Dave Matthews Story




In a country like New Zealand, you would expect that everyone receives the same level of care after a major medical event. Unfortunately, Dave Matthews' experience is a testament to the fact that stroke survivors can't always access the critical care they need. 


Dave was 58, a police sergeant with over 30 years' experience as an officer, and he was preparing for his upcoming wedding in Rarotonga. On the Saturday before he and his fiancée Vicky were due to fly out, Dave got up to go for his usual run.

"I go running every morning, I do that religiously," Dave says. "I never drink, I don't smoke, I've always been into good health and fitness."

But something felt off. Dave's vision was altered, and his arms weren't responding to his attempts to pick up his clothes. Confused, he went back to bed and told Vicky that something was wrong. 

"She asked, 'Where do we live?'" Dave recalls. "I said I don't know. She asked, 'Where did you grow up?' I said I don't know."

While Vicky didn't know exactly what was wrong with Dave, she knew it was urgent that he get medical care as soon as possible. She called 111, which is when the first problem appeared: as they live in the Far North, their local hospital is not open on weekends, and the nearest other hospital is in Whangārei - more than two hours away.

Vicky was able to explain how urgent Dave's condition was, which meant that a helicopter was dispatched to transport him to Whangārei Hospital. Once there, doctors quickly identified that Dave was having a stroke, and he was able to receive clot busting treatment. This medication can reverse some of the effects of a stroke, but it can only be given to someone within 4.5 hours of the onset of stroke symptoms. This is why it is so important to seek medical treatment as soon as you suspect a stroke.

Despite getting medical attention quickly and receiving clot busting treatment, Dave still faced a tough road ahead. He remained in hospital for a couple of weeks, where it was clear that his cognitive abilities were affected by his stroke.

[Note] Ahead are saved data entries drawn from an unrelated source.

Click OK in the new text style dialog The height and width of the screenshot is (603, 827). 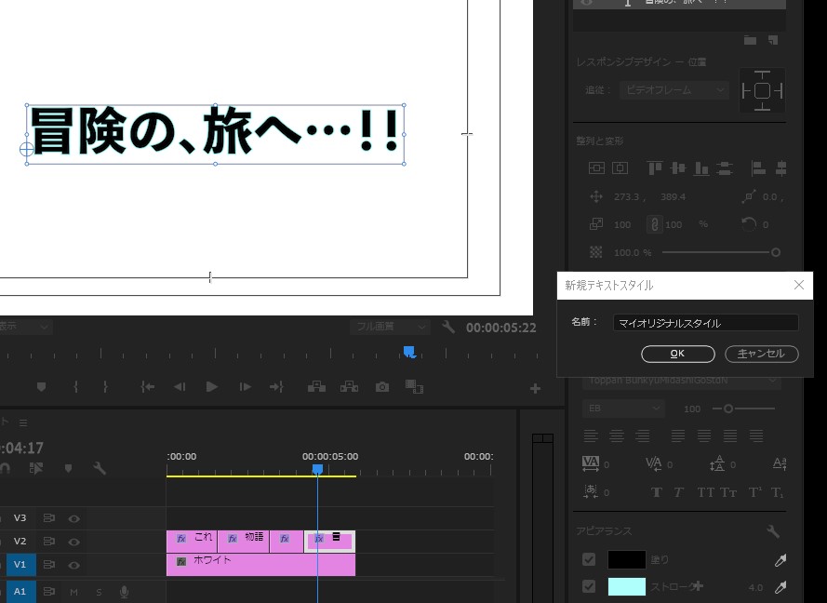pyautogui.click(x=677, y=354)
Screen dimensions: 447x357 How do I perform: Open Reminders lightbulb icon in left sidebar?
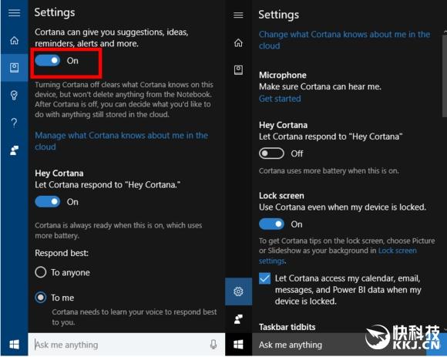(14, 95)
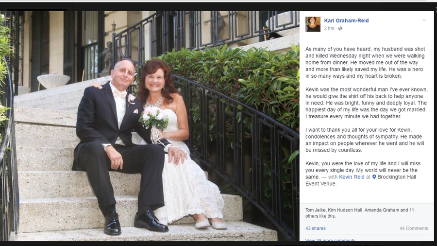Click the wedding photo on the stairs
Screen dimensions: 437x246
(x=150, y=126)
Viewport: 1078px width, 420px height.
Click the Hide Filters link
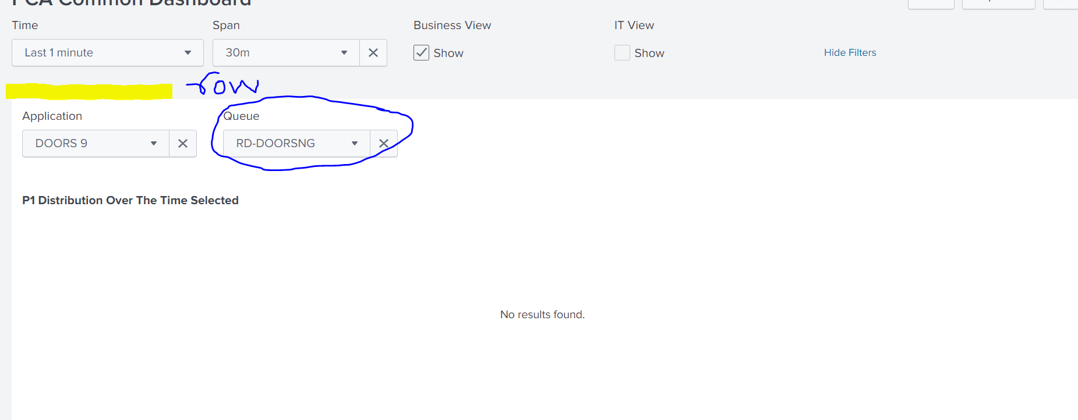pyautogui.click(x=850, y=52)
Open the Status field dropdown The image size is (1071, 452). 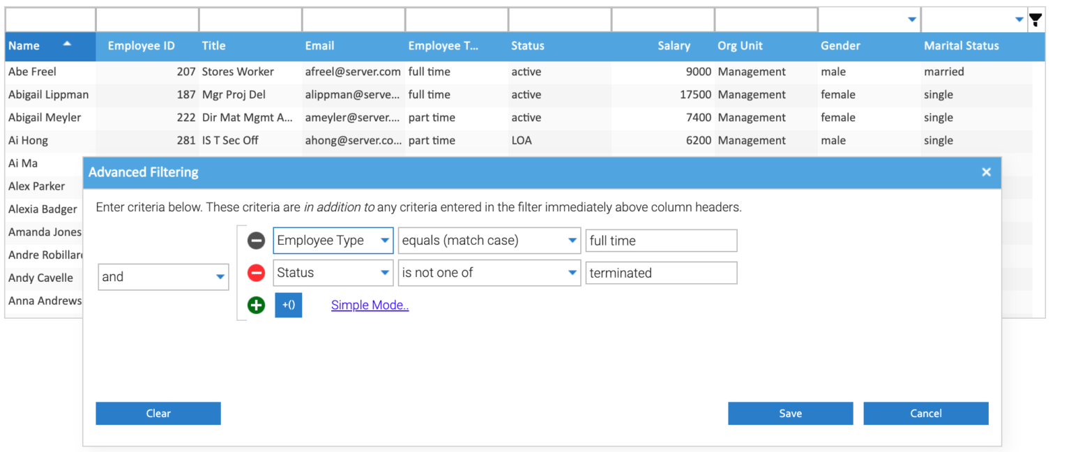[384, 273]
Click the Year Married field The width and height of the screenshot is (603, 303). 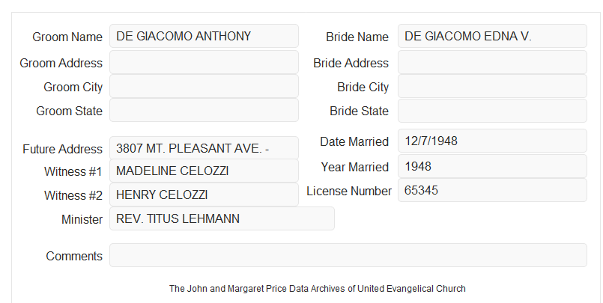coord(492,166)
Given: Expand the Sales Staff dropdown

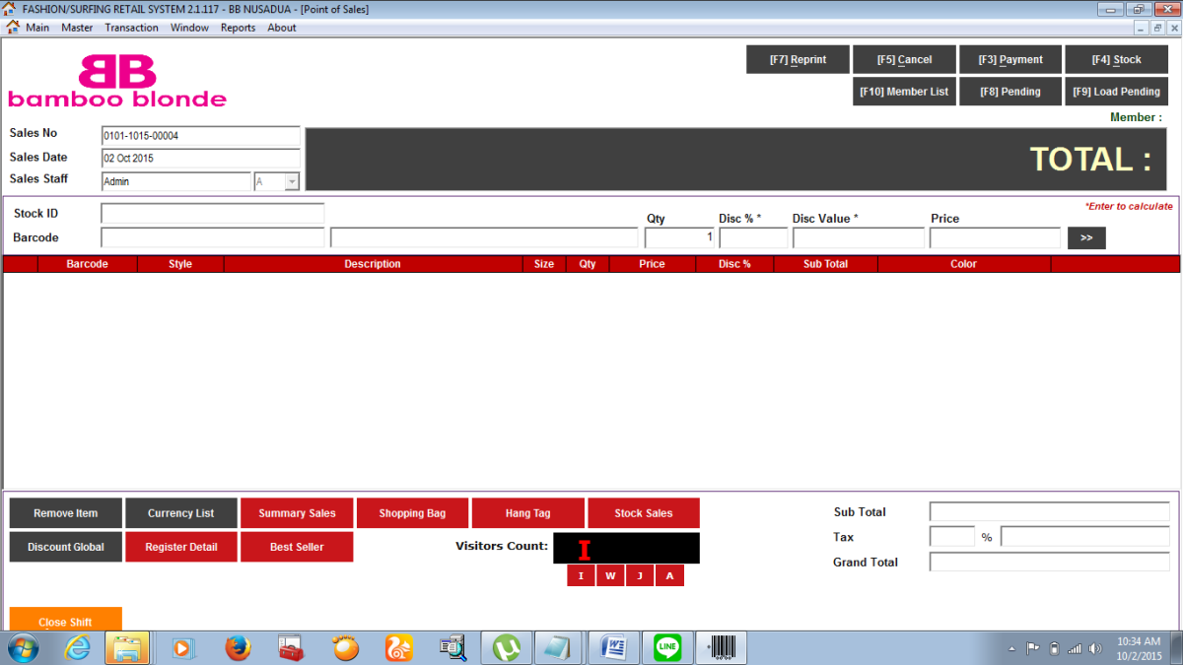Looking at the screenshot, I should 291,181.
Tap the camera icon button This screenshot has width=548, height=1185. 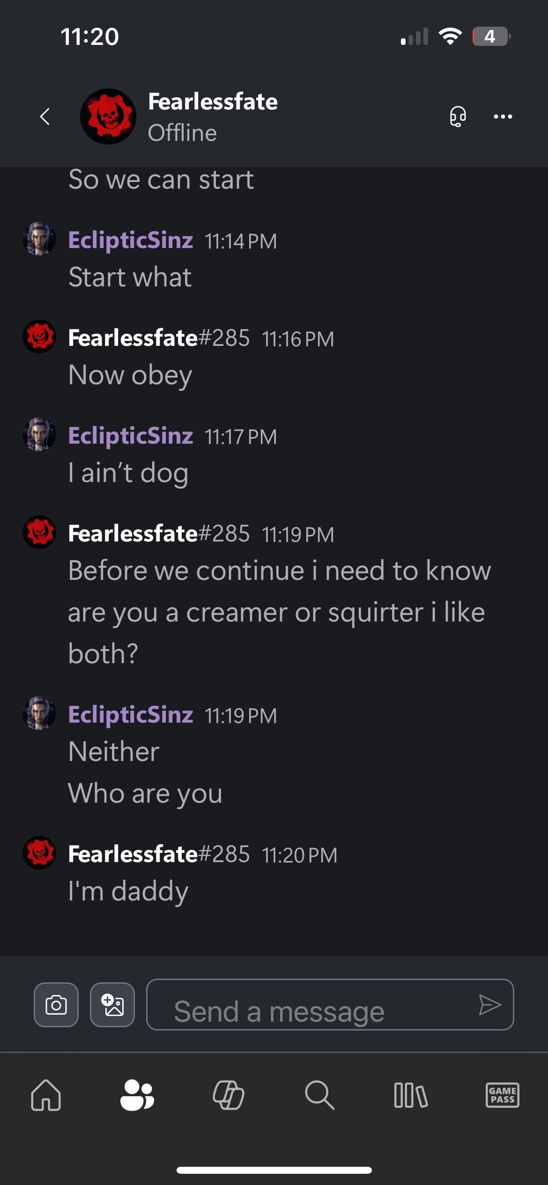pyautogui.click(x=56, y=1005)
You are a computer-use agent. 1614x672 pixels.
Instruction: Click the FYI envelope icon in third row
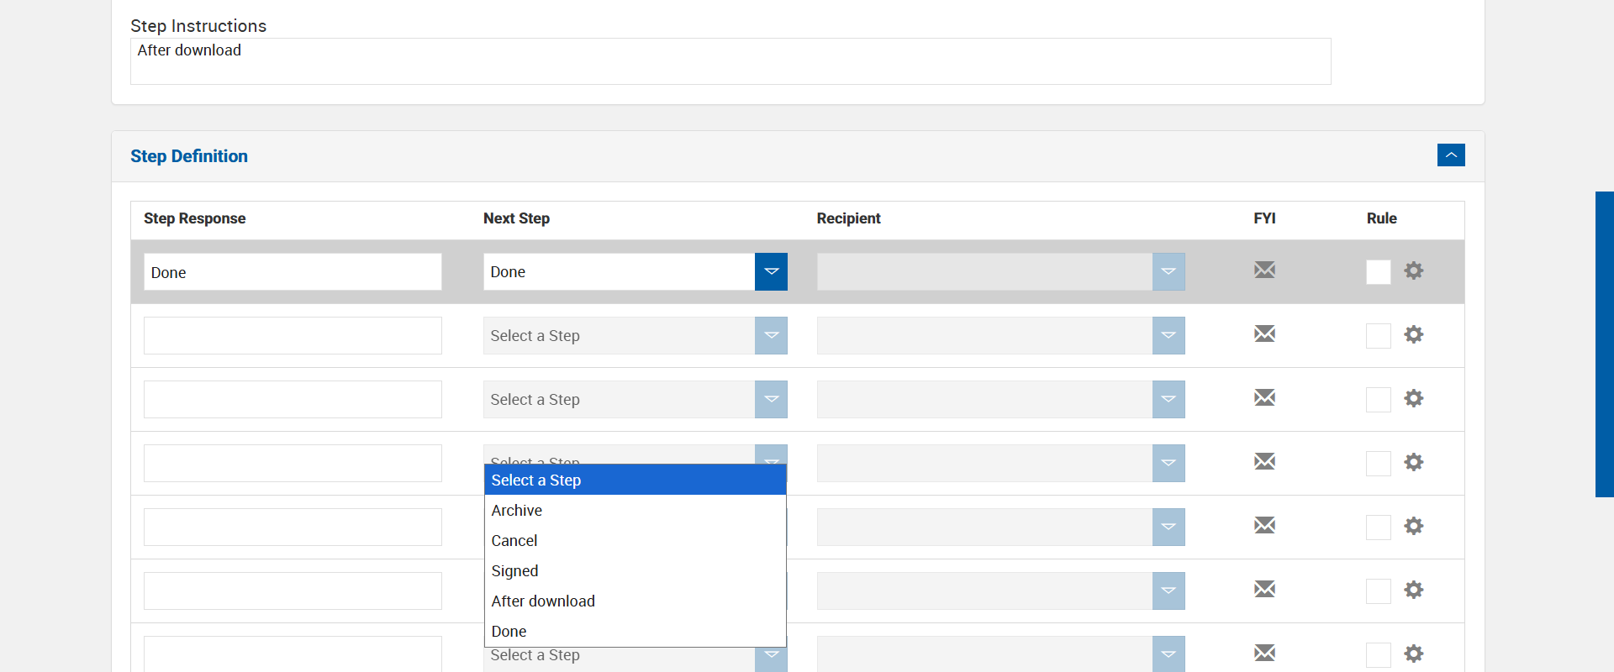[x=1264, y=397]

"I was struggling with simple things," he explains. "I didn't know what the seasons were."

After being discharged, Dave learned that living rurally meant that receiving care wasn't easy. As his stroke affected the speech centre of his brain, speech and language therapy sessions were critical for his recovery. However, publicly funded sessions were held over two hours away. Dave's stroke meant that he wasn't able to rive, and public transport wasn't an option, so he had to pay for private sessions closer to home.

A few weeks into his recovery, Dave had another setback when he slipped over and tore his quadricep muscle off the bone. His muscle needed to be reattached urgently, otherwise Dave would have risked not walking again. But the doctors were reluctant to put him under general anesthetic because there was a risk it could cause another stroke. So, Dave had surgery on his leg wide awake and numbed from the waist down.

"There was no pain, but I could hear everything," he recalls.

This meant that Dave now had two recoveries ahead of him: recovery from stroke and recovery from his leg injury. There two recovery journeys showed Dave another inequity in the New Zealand health system:  ACC.

Strokes generally are not covered by ACC, because it is seen as a "non-injury disability". But because Dave's leg injury was unrelated to his stroke, he was able to access ACC support. And while he was grateful, he was frustrated that he couldn't receive a similar level of care with regards to the aftereffects of his stroke. 

"It was hard, dealing with ACC who just weren't compassionate at all," Dave says. "They weren't interested in the stroke side of things; they were only interested in the leg."

Later on in his recovery, Dave learned the reason for his stroke: he had a patent foramen ovale (PFO), or a hole in his heart. A PFO can allow a clot to travel through the heart to the brain and cause a stroke. Dave was adopted as a baby and doesn't know any of his family medical history, so he was unaware of any hereditary risk factors or of his PFO until his stroke. In December 2023, he had a procedure to correct his PFO and close the hole.

Now, a year on from his stroke, and almost a year on from his leg injury, Dave is still on the road to recovery. Running is still off the table, and he sometimes still has issues with his speech. Despite this, he feels incredibly grateful that he received medical attention quickly. He has seen colleagues who had strokes but didn't get to hospital quickly face much worse outcomes.

"I was just so fortunate I had  Vicky there," he says gratefully. "She got onto everything so quickly and it was taken very seriously."

Dave feels especially lucky that his stroke happened while he was still in New Zealand and not while he was on a plane of at his wedding. There are no immediate plans to reschedule the wedding - right now, Dave and Vicky are still focused on his recovery and finding their new normal. 

Dave's advice is to know the signs of stroke and to get help immediately. "I would've died if it wasn't for Vicky," he says gravely. "The big thing is time. Get onto it right away."